Julius Malema marched 20 kilometres with 50,000 people and turned left into Maude Street, Sandton. Behind him were stops at the Reserve Bank and the Chamber of Mines and a rest at the US Embassy. Maude Street is home to the Johannesburg Stock Exchange (JSE), centre of the centre of the South African economy. He found a stage set up 500 metres from the JSE. Cages of temporary wire fencing blocked Maude Street from the 50,000.
Malema reached the barricade and pointed forward.
Tuesday’s mass march effectively began the Economic Freedom Fighters’ (EFF’s) 2016 election campaign and the JSE provided a perfect conclusion for the party. White minority capital had blocked a peaceful, black demonstration with legal permission to go to the JSE, not 500 metres away. Malema made the most of it.
That morning, EFF spokesperson Mbuyiseni Ndlozi had sung over Newtown’s Mary Fitzgerald Square: “Frooom Caaaaaape to Caaairoo …” Azania. Azania. Marshals in black slacks, white shirts and ties stood by the water supply. Around 2,000 supporters moved forward to hear Ndlozi sing. Others ate in Newtown Junction’s courtyard, milled about outside the supermarket on Ntemi Piliso or stood chatting on the surrounding blocks.
Officially, the march was for economic freedom. Since Malema and his crew revived the call (to be achieved in our lifetime) anyone who’s worn a red, yellow, or even blue shirt can rally around it. It’s come to mean everything and nothing, but when the commander-in-chief addressed the crowd he made it clear: the target of the march was white minority capital.
“Capitalism sucks,” read one placard. Another, bypassing the text, featured Ayanda Mabulu’s Pornography of Power, which, in the artist’s words, is “talking about being fucked”. A more, maybe less, direct sign said, “Middle-class is over-taxed!!! Life is unaffordable”, before listing the price of bread, milk, water and petrol.
“Your days are numbered. We are going to warn them,” Malema warned wealthy business interests on Tuesday morning before leading the crowd around the corner to the Reserve Bank.

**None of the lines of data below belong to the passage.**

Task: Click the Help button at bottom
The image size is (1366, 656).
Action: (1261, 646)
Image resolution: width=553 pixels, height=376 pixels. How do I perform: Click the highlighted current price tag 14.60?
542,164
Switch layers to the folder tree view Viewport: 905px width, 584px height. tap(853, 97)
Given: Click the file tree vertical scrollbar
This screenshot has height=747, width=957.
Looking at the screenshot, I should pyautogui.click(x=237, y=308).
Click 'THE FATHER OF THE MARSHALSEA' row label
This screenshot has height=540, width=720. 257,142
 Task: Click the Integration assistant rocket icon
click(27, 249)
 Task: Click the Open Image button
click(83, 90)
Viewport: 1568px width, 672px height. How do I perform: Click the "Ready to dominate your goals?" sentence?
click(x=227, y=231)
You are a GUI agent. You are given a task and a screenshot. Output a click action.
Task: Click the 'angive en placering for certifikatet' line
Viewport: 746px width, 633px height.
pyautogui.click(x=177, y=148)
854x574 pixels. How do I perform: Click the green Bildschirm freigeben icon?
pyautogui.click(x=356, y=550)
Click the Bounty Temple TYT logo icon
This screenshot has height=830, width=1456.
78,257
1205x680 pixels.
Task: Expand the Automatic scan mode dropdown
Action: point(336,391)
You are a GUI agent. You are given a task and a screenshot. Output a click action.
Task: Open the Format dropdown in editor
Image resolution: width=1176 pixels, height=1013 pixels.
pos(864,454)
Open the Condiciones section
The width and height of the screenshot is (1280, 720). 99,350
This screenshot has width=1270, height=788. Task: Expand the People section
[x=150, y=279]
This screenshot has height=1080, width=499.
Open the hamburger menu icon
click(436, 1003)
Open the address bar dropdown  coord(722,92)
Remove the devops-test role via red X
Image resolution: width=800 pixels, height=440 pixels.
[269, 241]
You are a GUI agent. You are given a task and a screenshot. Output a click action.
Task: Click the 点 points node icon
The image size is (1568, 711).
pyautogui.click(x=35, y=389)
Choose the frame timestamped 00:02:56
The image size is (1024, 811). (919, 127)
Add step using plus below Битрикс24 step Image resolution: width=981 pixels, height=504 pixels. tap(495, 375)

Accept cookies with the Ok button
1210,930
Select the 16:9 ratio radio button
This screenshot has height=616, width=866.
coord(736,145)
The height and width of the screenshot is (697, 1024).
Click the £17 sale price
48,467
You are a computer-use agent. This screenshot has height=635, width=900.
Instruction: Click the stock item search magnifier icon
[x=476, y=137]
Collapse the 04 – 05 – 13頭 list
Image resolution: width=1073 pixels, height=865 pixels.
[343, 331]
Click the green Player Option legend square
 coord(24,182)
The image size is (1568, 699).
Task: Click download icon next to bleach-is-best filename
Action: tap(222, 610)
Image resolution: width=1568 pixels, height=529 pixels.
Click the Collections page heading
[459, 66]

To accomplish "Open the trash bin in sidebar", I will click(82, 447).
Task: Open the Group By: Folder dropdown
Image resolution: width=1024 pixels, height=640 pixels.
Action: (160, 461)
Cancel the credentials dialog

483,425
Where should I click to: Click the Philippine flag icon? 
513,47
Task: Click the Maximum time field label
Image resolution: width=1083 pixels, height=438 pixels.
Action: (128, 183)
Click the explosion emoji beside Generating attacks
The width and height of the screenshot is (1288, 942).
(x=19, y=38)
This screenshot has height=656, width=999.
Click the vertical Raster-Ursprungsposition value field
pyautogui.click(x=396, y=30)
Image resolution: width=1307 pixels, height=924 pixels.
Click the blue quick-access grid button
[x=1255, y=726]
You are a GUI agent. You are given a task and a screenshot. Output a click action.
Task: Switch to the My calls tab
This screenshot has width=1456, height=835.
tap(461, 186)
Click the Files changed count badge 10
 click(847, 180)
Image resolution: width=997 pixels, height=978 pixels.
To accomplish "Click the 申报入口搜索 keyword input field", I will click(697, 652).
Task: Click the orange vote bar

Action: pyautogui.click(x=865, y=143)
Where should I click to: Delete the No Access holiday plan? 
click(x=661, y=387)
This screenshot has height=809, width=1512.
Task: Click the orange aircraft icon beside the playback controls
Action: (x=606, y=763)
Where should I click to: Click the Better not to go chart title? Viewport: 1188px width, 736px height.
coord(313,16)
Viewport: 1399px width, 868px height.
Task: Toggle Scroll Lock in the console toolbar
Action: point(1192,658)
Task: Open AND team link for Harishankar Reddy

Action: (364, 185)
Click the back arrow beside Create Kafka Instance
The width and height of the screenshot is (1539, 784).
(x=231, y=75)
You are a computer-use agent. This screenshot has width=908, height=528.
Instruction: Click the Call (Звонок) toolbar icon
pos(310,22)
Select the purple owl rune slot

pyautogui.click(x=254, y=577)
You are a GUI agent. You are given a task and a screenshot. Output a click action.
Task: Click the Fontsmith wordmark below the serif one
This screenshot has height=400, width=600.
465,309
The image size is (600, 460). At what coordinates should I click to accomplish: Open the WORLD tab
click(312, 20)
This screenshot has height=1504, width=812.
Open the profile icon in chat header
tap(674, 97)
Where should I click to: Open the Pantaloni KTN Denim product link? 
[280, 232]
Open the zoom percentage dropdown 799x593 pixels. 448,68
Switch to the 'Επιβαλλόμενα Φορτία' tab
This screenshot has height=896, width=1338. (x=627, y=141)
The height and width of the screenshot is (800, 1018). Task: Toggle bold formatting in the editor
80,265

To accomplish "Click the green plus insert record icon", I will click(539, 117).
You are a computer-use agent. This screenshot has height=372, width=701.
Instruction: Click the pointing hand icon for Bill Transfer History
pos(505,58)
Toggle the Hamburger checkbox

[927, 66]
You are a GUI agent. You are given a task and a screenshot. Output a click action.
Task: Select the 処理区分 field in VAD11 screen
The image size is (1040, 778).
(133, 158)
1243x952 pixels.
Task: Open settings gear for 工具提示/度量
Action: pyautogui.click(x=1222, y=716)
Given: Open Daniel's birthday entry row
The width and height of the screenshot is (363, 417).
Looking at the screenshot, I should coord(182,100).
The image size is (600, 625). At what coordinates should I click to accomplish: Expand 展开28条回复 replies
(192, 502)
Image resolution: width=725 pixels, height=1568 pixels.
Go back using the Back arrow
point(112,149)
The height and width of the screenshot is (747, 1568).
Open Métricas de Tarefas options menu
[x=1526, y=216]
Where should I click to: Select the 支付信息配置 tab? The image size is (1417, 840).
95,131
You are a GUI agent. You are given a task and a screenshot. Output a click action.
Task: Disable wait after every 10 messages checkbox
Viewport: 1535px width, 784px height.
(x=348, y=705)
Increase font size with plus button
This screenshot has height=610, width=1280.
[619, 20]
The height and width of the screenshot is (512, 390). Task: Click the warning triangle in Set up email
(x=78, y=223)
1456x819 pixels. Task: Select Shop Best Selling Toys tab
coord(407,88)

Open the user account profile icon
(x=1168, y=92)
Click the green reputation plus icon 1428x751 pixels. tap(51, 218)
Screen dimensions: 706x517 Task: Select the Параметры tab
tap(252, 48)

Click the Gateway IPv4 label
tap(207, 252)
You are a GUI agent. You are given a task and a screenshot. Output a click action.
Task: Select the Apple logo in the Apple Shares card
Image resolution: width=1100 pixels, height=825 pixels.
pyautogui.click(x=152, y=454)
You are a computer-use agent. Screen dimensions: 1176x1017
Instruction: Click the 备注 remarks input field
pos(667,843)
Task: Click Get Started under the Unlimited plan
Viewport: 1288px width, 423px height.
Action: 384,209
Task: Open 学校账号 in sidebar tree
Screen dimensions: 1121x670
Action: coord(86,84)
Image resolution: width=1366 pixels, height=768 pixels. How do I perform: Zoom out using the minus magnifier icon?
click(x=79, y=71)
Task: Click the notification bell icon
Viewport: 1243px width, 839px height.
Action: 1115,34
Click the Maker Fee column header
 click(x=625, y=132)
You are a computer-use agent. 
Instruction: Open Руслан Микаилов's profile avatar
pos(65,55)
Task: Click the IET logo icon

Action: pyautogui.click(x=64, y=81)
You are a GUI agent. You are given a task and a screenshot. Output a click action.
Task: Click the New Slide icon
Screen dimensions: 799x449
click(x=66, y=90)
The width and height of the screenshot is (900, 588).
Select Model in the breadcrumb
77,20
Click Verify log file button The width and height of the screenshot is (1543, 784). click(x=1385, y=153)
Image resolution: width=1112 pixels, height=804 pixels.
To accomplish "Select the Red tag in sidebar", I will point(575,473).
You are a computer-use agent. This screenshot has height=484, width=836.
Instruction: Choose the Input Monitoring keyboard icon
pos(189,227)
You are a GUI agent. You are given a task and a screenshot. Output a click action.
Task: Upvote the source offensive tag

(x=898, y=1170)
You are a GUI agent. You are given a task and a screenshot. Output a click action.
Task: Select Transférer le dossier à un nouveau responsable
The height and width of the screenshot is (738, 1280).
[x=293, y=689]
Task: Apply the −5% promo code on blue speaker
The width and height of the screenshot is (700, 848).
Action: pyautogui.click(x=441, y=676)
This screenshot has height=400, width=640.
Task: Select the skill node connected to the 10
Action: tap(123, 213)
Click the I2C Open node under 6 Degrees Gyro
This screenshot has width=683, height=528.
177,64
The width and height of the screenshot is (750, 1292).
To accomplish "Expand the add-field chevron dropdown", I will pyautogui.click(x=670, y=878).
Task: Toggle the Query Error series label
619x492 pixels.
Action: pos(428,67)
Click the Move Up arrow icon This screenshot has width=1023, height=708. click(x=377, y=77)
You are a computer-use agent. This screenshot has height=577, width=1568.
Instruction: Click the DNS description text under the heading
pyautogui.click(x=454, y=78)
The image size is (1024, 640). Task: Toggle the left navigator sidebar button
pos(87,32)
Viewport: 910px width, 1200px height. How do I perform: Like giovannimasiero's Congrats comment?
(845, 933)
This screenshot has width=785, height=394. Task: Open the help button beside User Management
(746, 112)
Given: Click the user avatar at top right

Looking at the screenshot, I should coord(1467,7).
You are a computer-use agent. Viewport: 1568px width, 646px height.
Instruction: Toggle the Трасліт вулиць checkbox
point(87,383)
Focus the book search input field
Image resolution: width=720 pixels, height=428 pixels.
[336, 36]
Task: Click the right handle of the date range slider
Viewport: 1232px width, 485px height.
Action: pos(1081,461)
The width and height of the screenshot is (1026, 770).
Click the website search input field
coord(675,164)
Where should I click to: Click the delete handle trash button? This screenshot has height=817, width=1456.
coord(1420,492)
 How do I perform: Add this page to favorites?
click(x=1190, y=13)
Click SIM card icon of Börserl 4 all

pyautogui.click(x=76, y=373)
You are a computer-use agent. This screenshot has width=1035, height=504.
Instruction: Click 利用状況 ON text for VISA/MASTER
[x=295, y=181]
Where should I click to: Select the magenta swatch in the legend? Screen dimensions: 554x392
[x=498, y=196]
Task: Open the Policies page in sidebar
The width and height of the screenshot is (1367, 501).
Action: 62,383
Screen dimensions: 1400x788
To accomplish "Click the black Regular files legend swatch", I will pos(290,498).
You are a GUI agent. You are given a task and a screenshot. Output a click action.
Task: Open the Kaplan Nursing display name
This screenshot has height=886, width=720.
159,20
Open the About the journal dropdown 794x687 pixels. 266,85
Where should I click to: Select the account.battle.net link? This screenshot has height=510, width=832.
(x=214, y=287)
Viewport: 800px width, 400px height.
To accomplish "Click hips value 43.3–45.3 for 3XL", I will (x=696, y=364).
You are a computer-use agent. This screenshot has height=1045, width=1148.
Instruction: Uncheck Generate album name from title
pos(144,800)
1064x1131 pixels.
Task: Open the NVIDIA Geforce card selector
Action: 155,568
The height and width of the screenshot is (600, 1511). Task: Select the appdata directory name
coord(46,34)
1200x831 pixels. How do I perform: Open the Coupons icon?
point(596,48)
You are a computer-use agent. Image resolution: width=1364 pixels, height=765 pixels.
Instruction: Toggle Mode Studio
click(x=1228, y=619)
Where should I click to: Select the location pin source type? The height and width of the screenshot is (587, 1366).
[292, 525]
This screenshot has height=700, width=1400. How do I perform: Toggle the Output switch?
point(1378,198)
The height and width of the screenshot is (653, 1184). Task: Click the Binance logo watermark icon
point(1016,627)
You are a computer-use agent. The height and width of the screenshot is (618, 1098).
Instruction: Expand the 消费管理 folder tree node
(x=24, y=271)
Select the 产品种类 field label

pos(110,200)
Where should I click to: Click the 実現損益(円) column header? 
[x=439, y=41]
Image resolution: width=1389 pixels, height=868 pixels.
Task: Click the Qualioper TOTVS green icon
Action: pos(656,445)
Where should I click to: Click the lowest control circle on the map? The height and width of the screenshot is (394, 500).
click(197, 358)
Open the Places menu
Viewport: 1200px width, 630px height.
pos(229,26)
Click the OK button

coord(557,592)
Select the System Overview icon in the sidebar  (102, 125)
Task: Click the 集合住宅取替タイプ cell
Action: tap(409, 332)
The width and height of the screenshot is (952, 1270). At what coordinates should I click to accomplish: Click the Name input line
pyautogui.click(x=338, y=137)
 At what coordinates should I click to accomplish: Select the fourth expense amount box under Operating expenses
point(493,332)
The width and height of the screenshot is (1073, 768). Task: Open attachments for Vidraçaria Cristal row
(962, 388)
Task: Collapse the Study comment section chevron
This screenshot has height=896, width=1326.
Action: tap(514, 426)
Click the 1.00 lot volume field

There the party handed over a list of 23 demands. These included that the bank’s private shareholders concede their stakes without compensation, that interest rates be cut, that inflation targeting be abandoned, that the development of a new state bank and the creation of an agricultural bank be facilitated, and that “with immediate effect all the monies and gold that was stolen before 1994 elections” be recovered. (The crowd erupted for that one.)
Some EFF members dashed down Main Street, past Anglo American’s headquarters, built in 1939, on their way to the Chamber of Mines. There they made 21 demands, including nationalisation – “the state should own and control a minimum of 60% of South Africa’s mines without compensation” – a minimum wage of R12,500, a moratorium on mining retrenchments, 60% local beneficiation, and an increase in the use of local goods and services in the mining value chain.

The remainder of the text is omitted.